A week ahead of Amazon’s annual summer sales event, the company’s facility in Henderson is already entrenched in preparations.
LAS1 is one of two Inbound Cross Docks that the company operates in Nevada. It is a massive sorting and distribution facility that receives products from suppliers and vendors, and immediately redistributes them to various regional fulfillment centers.
According to Jess Desautels, the general manager at LAS1, the facility typically processes around 15 million units a week. Desautels estimated that LAS1 experiences a 20 percent increase in product in the weeks leading up to Prime Day, a sales event for Prime members that will run from June 23-26 this year.
“The whole idea is speed,” Desautels said. “How can we get it to them in under a day and even faster?”
Desautels explained that any given unit will typically stay in the facility for mere hours, as it is received, sorted, routed and shipped to another location.
The company determines where to send specific inventory based on past customer data and advanced algorithms, added Matthew Gardea, a communications manager at Amazon.
“We don’t send out the packages from here,” Desautels said. “We are just creating the inventory that goes into the fulfillment centers.”
LAS1’s preparations for Prime Day began around four weeks before the actual sale, Desautels said. The facility ramped up the volume of the product it processes and hired 150 seasonal employees, each of which has the opportunity to move into a full-time role if they choose to.
While Prime Day launched in 2015, LAS1 is approaching its sixth year in operation. Desautels said that the facility has helped to expand what Amazon can offer to customers on Prime Day while maximizing the speed of delivery.
“Fulfillment centers used to have to do it all. They used to have to take in the inventory and then package it out for the customers,” Desautels said. “Now, we can take it in and then we send it to them, so they can just focus on customer orders.”
Desautels said her employees look forward to Prime Day every year, as they enjoy the opportunity to log extra hours and can take advantage of the sales through the free Prime membership they receive by working for the company.
While around 2,600 employees work at the facility as a whole, Natalie Banke, a public relations manager, said robotic technology has been incorporated throughout LAS1 in an effort to ensure the safety of the employees.

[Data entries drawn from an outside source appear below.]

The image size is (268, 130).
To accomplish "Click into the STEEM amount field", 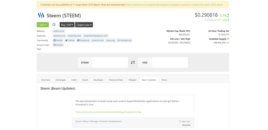I will pos(110,63).
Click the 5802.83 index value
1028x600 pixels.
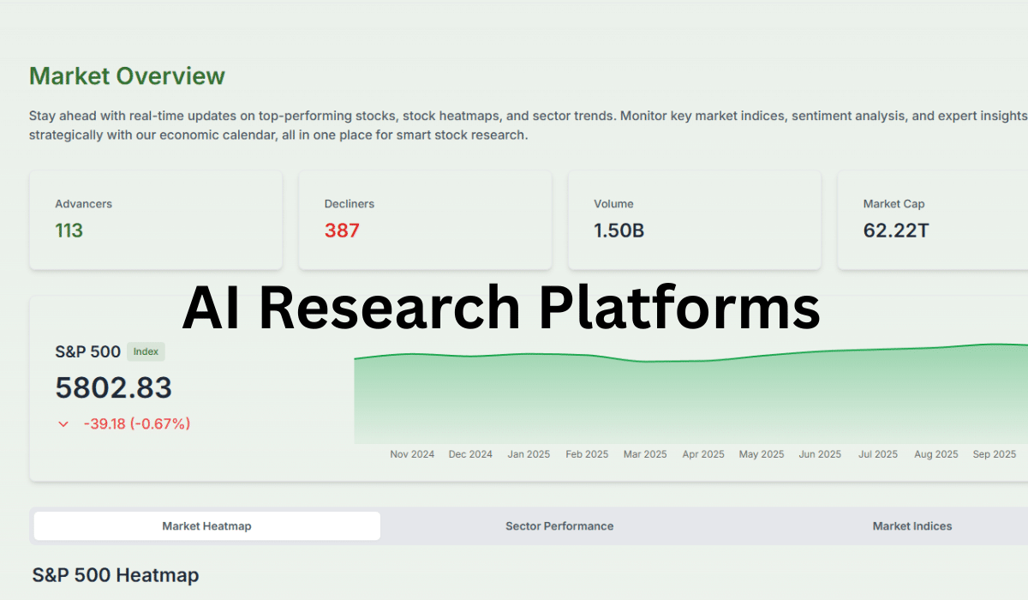coord(113,388)
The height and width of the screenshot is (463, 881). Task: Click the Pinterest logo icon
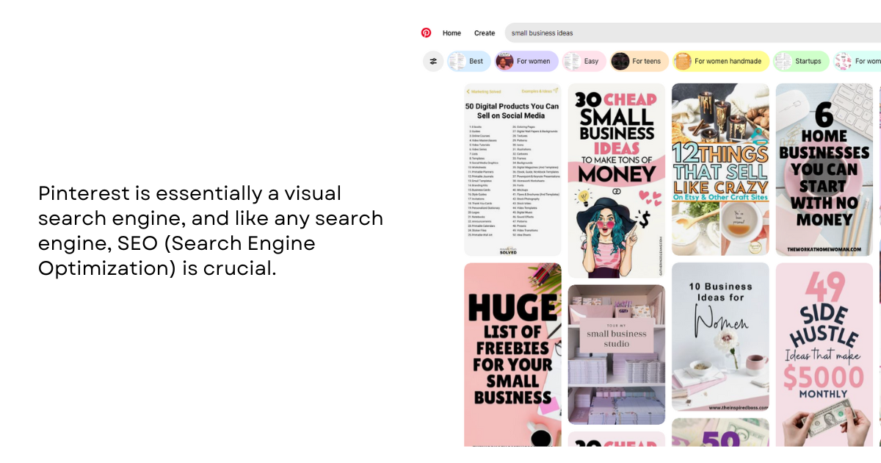click(426, 33)
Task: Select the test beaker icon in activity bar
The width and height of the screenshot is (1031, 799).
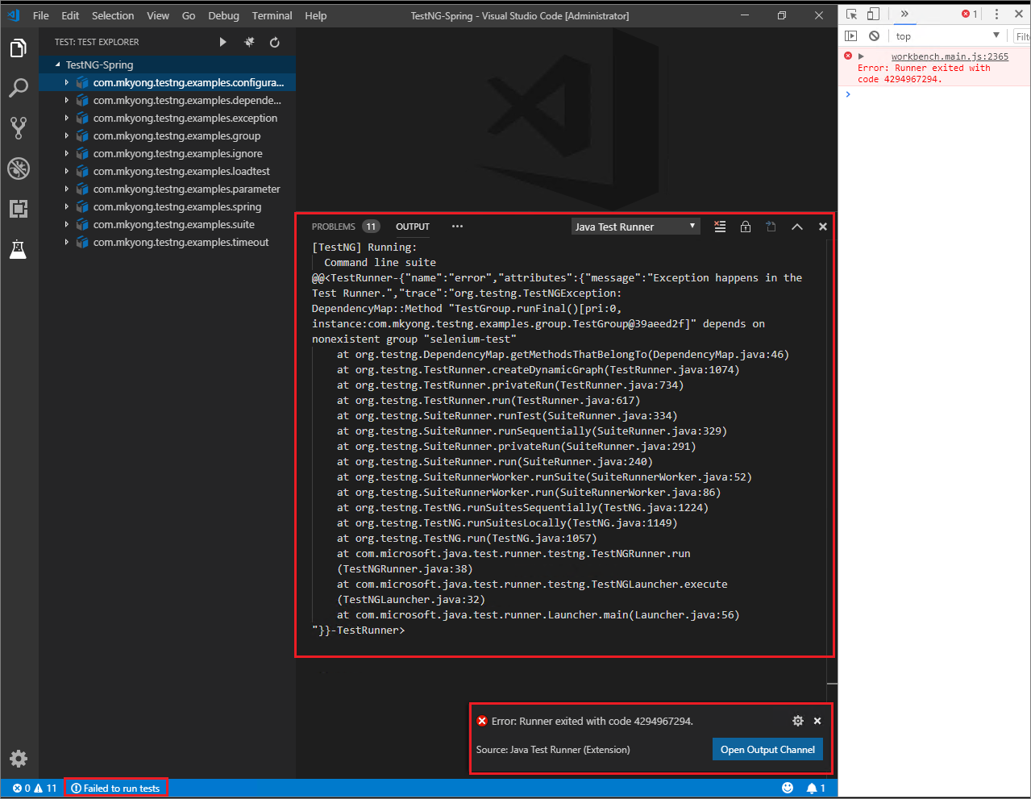Action: tap(19, 249)
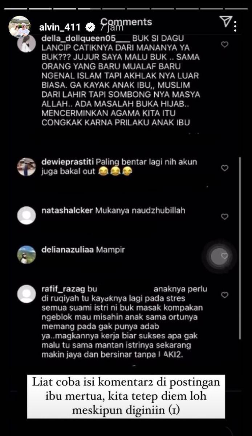Like della_dollqueen05's comment with the heart
Image resolution: width=252 pixels, height=436 pixels.
coord(225,44)
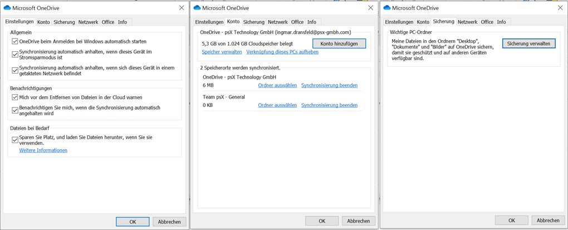Viewport: 568px width, 230px height.
Task: Uncheck 'OneDrive beim Anmelden bei Windows automatisch starten'
Action: 16,42
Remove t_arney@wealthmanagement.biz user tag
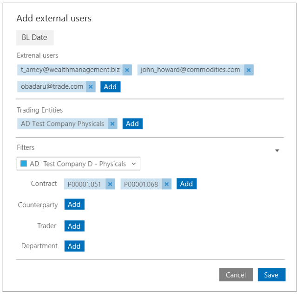 tap(127, 70)
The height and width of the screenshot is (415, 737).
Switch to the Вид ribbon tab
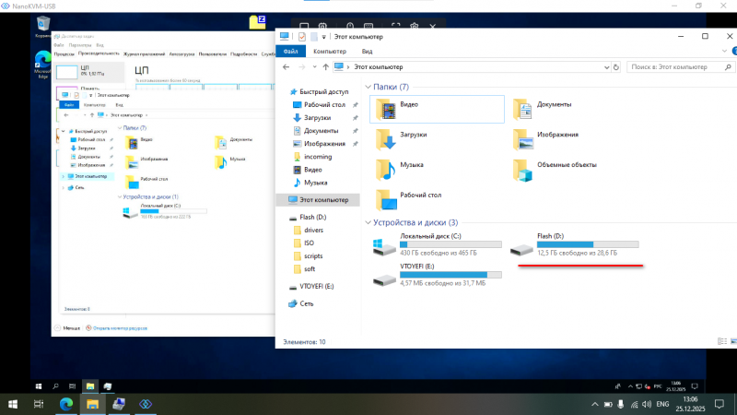coord(367,52)
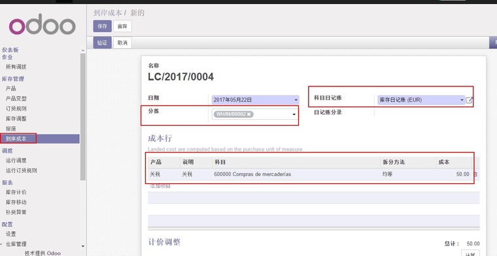Open the 库存日记账 (EUR) dropdown
This screenshot has width=497, height=256.
[462, 100]
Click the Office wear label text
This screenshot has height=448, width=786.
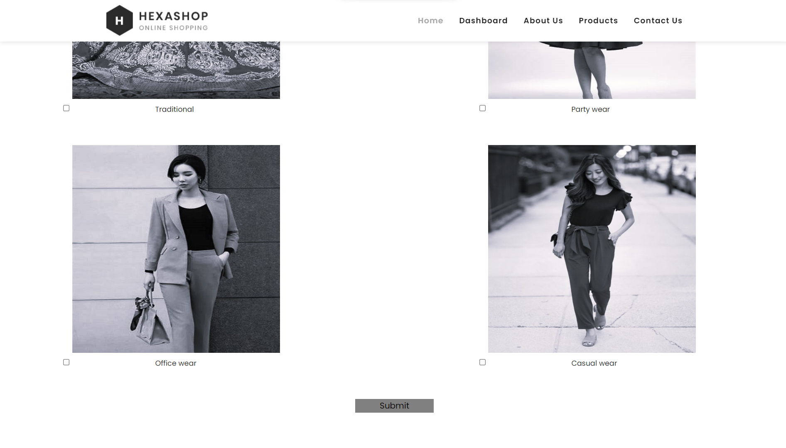point(176,363)
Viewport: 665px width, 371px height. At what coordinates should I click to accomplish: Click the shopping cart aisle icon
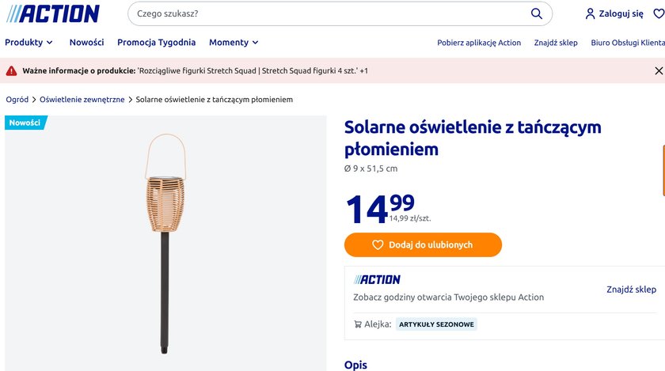pos(358,324)
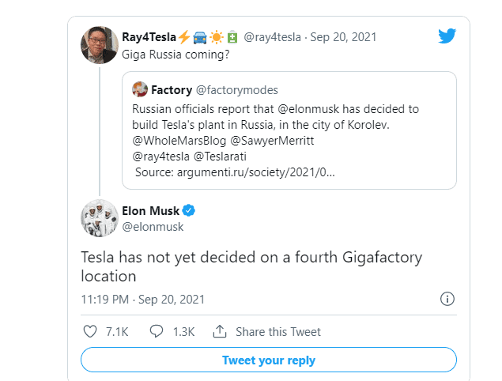This screenshot has height=381, width=502.
Task: Open the quoted Factory tweet card
Action: point(289,130)
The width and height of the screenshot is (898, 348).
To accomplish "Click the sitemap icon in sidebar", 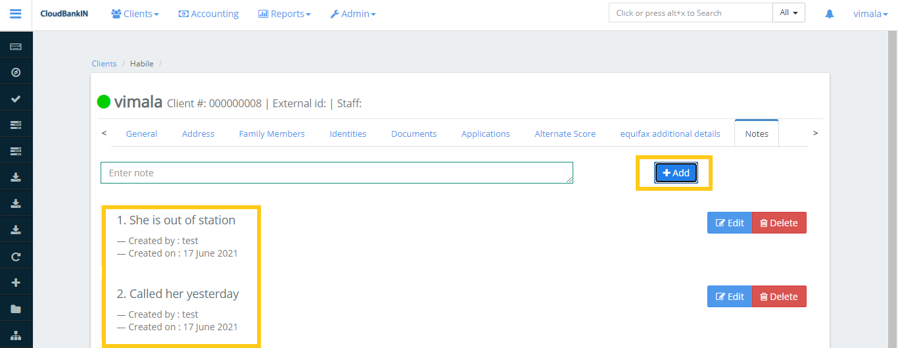I will click(16, 335).
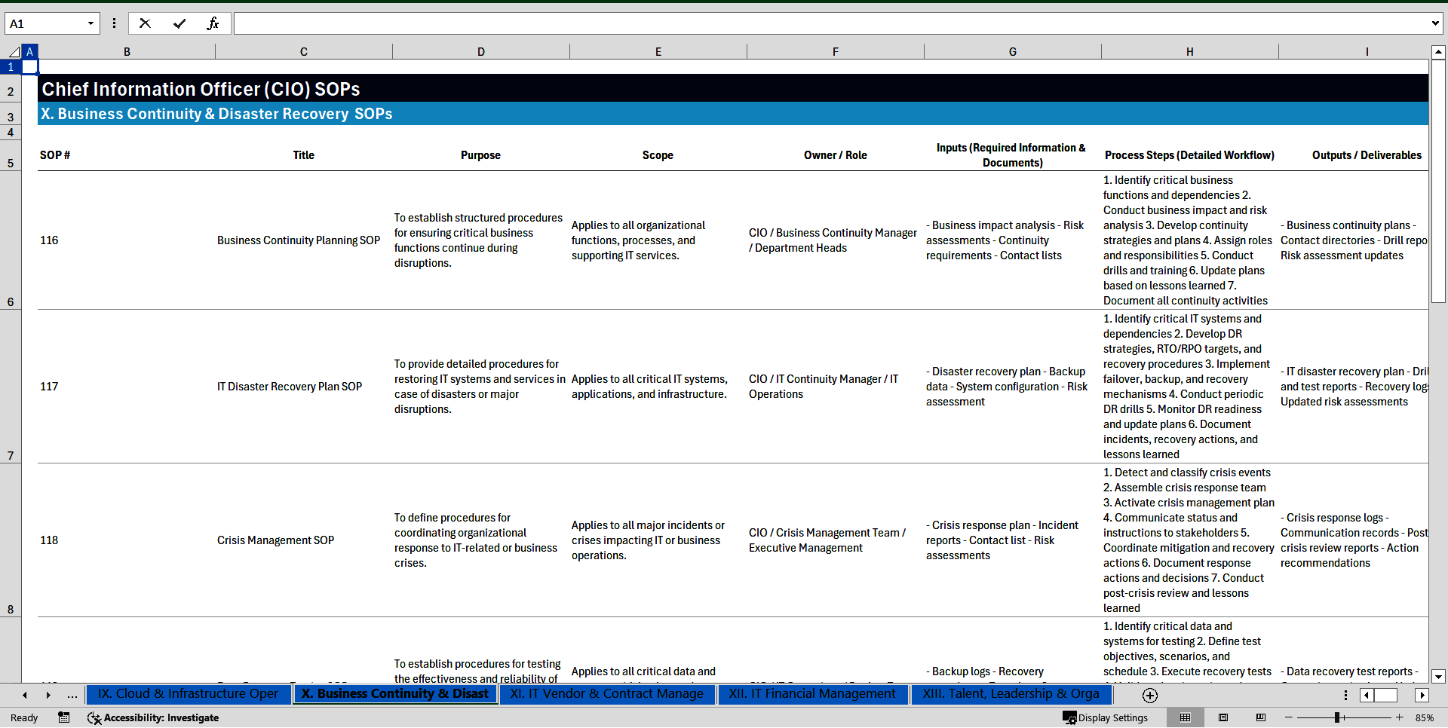The image size is (1448, 728).
Task: Switch to Normal view
Action: [x=1185, y=717]

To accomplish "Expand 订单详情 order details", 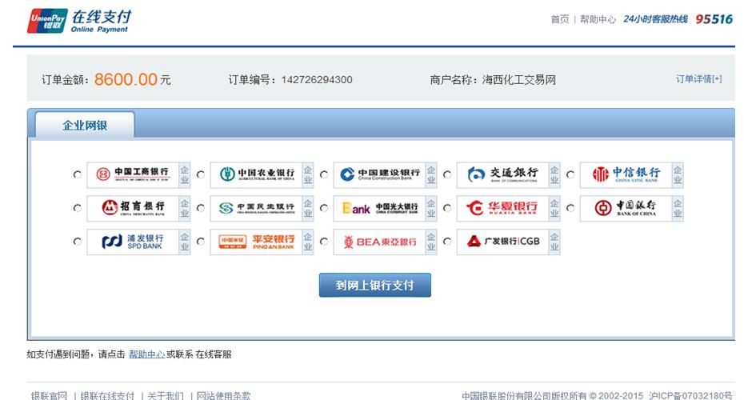I will point(698,79).
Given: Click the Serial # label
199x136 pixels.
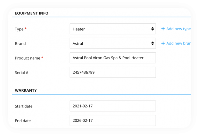Looking at the screenshot, I should tap(22, 73).
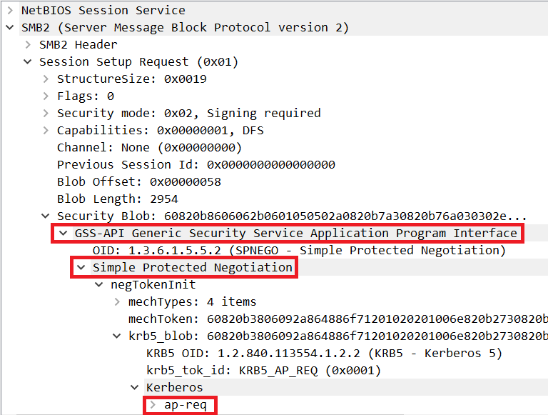
Task: Collapse the Simple Protected Negotiation node
Action: [81, 268]
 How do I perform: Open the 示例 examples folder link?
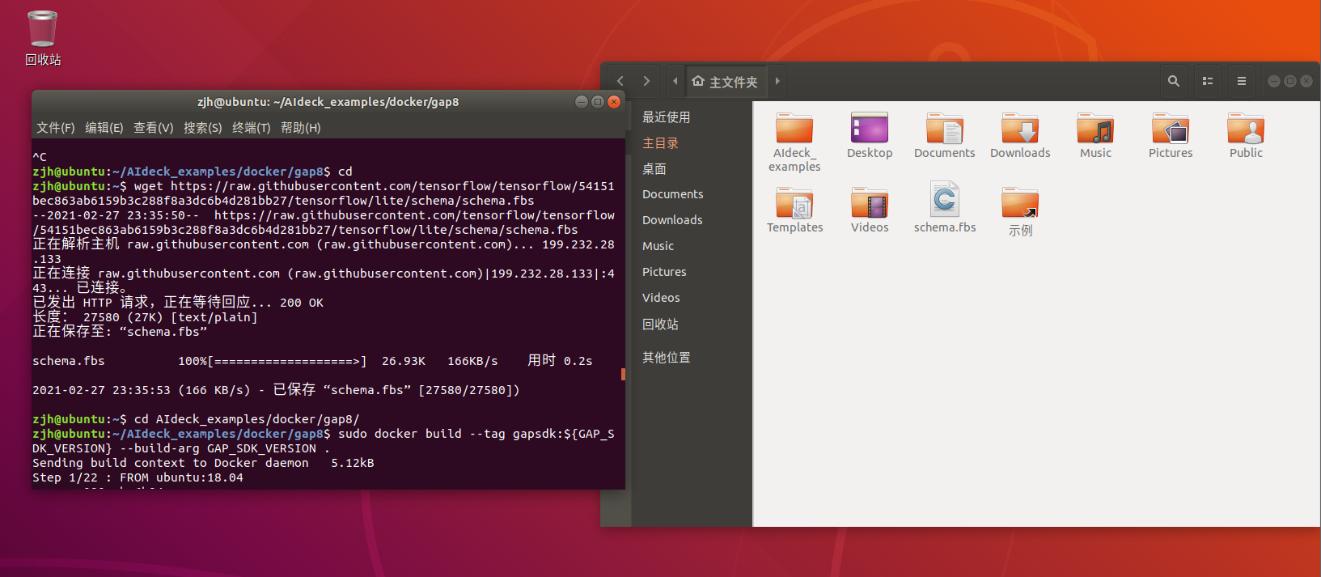[1020, 204]
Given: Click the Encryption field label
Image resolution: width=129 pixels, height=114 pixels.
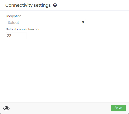Looking at the screenshot, I should (14, 16).
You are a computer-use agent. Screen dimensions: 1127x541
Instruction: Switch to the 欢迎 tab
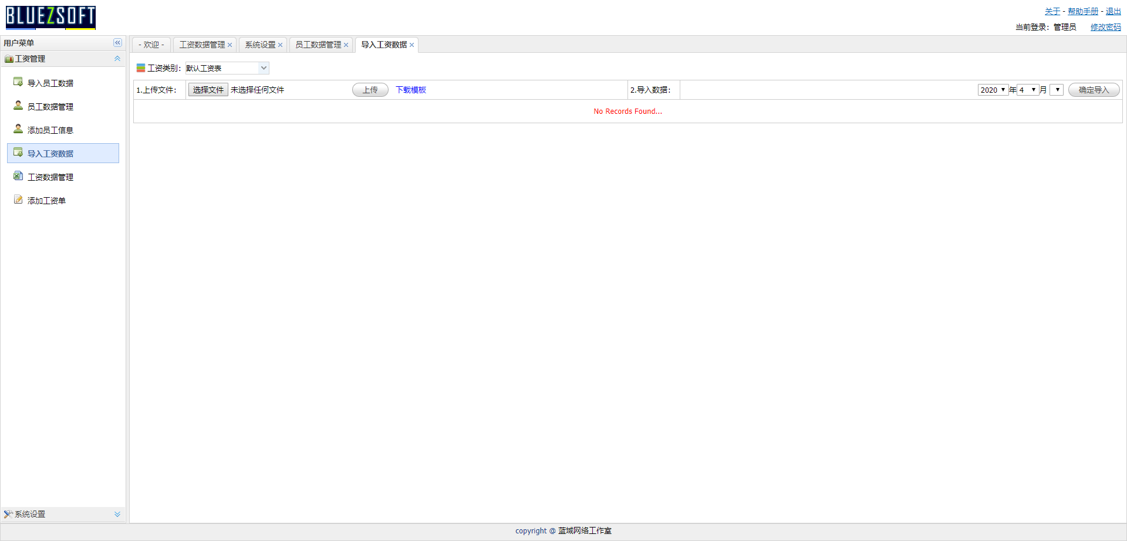(x=151, y=45)
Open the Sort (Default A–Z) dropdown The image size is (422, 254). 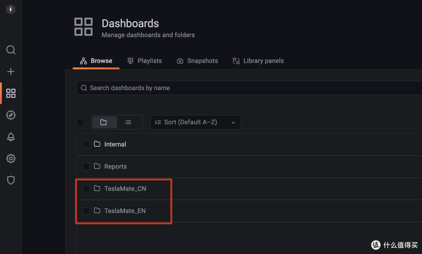tap(195, 122)
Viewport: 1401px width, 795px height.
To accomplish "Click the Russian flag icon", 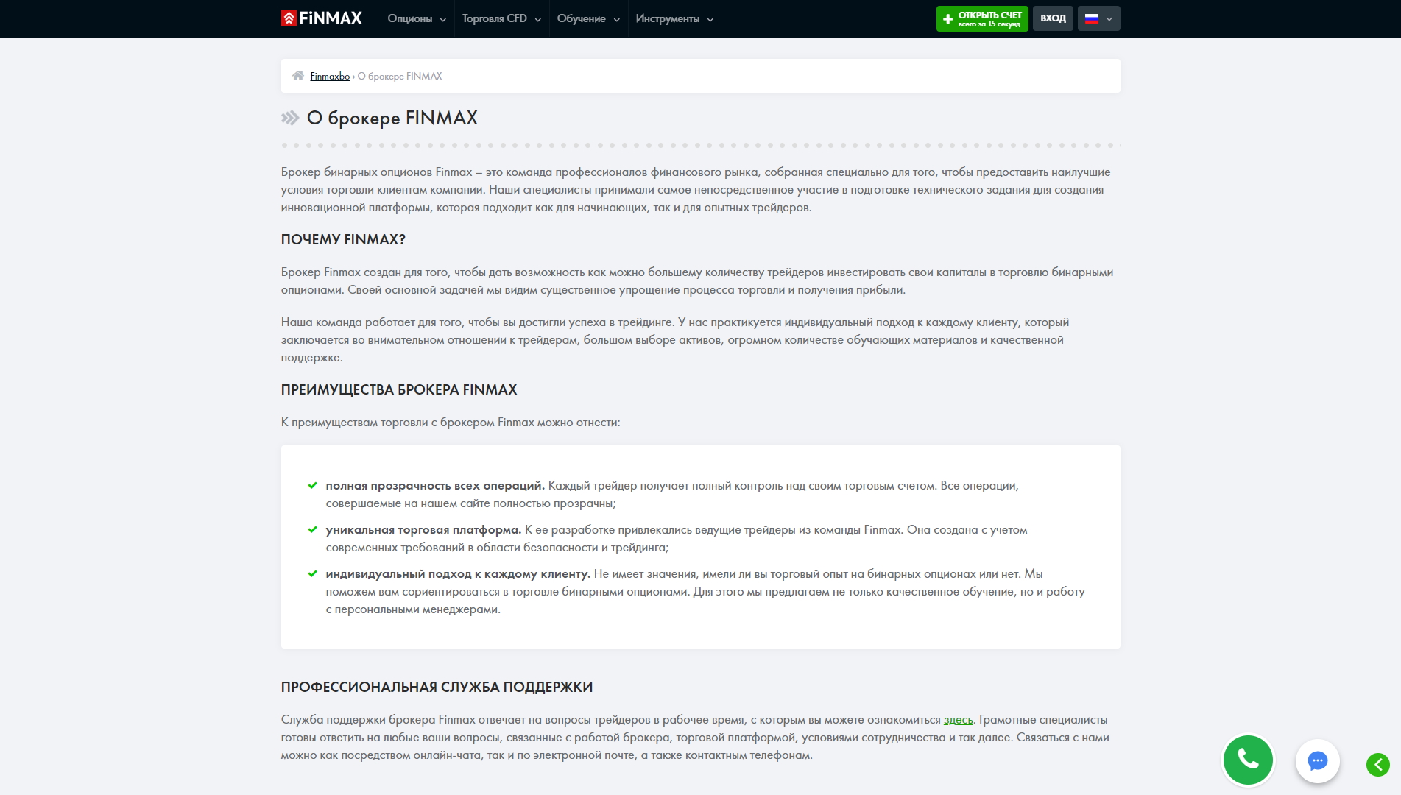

“In operations, in the industry, there’s a lot of repetitive movement that causes injury over time, so if we can automate that by a robot and make it more efficient and safer for our employees, we implement that,” Banke said.
Anya Tymoshevska, a senior operations manager at Amazon, said one of her favorite parts about the lead up to sales events and other major holidays is seeing the different inventory that will come through LAS1.
This year, she said she’s seen an increase in carbonated beverages, cat food and cat litter. She added that employees at LAS1 are hard at work to ensure that any product that customers desire will be available to them on Prime Day in “every corner of the United States.”
“Anything you want to order under the sun will probably go through this building,” Tymoshevska said.